Over the years the Ramblers have been a major force in access and conservation work in Scotland. Now the UK head office of the Ramblers is proposing closing the Scottish office, making the staff redundant and then reemploying two of them to work from home on reduced wages. The same is proposed for the Ramblers in Wales – I don’t know what effect this will have there. I do know that this will have serious consequences in Scotland and suggests that the Ramblers Board in London have little knowledge or understanding of the role Ramblers Scotland plays. I’ve worked with the Scottish Ramblers staff – most recently on the Beauly-Denny Landscape Group – and know just how good and committed they are. Losing them will be a big blow to all outdoors people in Scotland. Unfortunately the Ramblers are a UK based group run from London and the Scottish branch is just that, a branch. Maybe it’s time for Ramblers Scotland to break loose and become an independent Scottish organisation not beholden to London masters.
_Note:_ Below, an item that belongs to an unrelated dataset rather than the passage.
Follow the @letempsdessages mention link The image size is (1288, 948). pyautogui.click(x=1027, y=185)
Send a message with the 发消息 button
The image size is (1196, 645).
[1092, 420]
Cameron McNeish, a Vice-President and former President of Ramblers Scotland, has written good pieces on this on his blog and on the TGO forum in the Speak Out section. His heading “have the Ramblers gone completely mad?” shows what he thinks. There is also a good piece by Rob Edwards in the Sunday Herald under the heading "Death by a vicious cut for Ramblers Scotland".
I’ve been concerned for some time that the Ramblers are becoming a cosy Southern England organisation, losing their radical heritage and commitment. I’ve been a member for many years. It looks like I won’t be renewing.
Update: Dick Balharry, Dennis Canavan and Cameron McNeish, the President, Convener and Vice-President of Ramblers Scotland have launched an appeal for £200,000 to keep the organisation going.